Copy every line of the items below word for word, and leave the pictures out of your answer.
┄┄┄┄┄┄
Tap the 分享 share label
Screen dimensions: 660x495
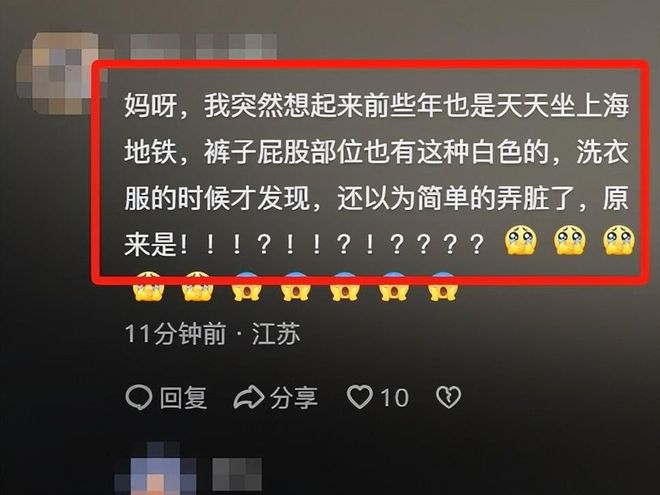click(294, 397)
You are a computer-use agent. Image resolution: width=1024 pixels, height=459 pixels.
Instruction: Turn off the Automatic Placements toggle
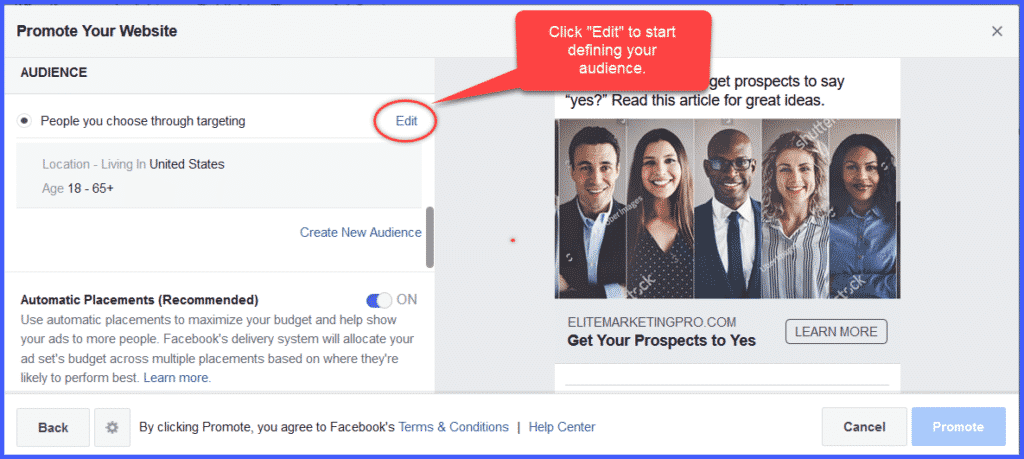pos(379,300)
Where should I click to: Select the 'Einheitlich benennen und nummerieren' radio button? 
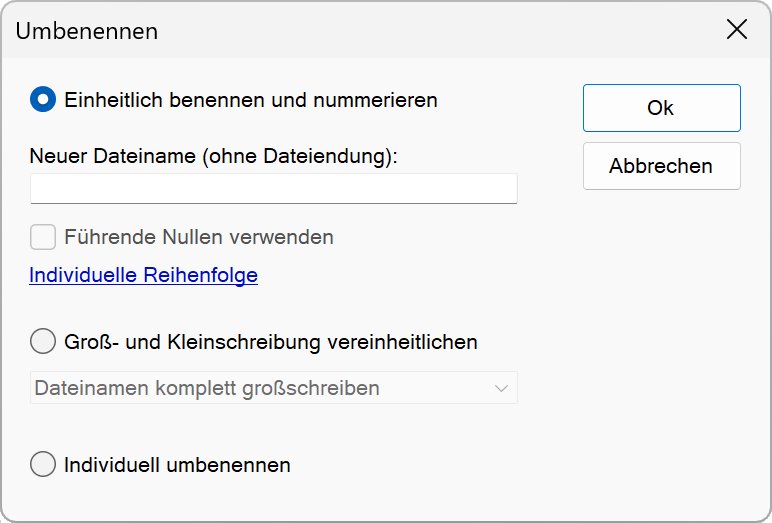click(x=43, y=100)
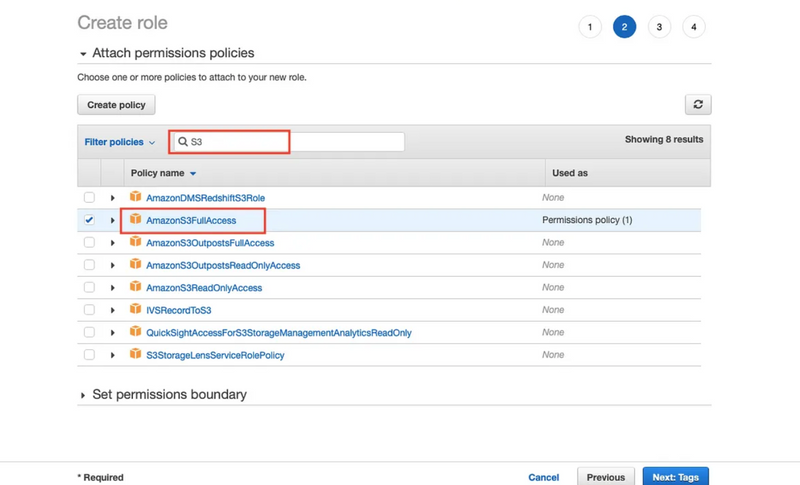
┄┄┄┄┄┄
Complete response =>
Tap the 分享 share label
Screen dimensions: 660x495
click(294, 397)
You are a computer-use agent. Image resolution: width=1024 pixels, height=459 pixels.
Instruction: Turn off the Automatic Placements toggle
pos(379,300)
Where should I click to: Select the 'Einheitlich benennen und nummerieren' radio button? 
click(x=43, y=100)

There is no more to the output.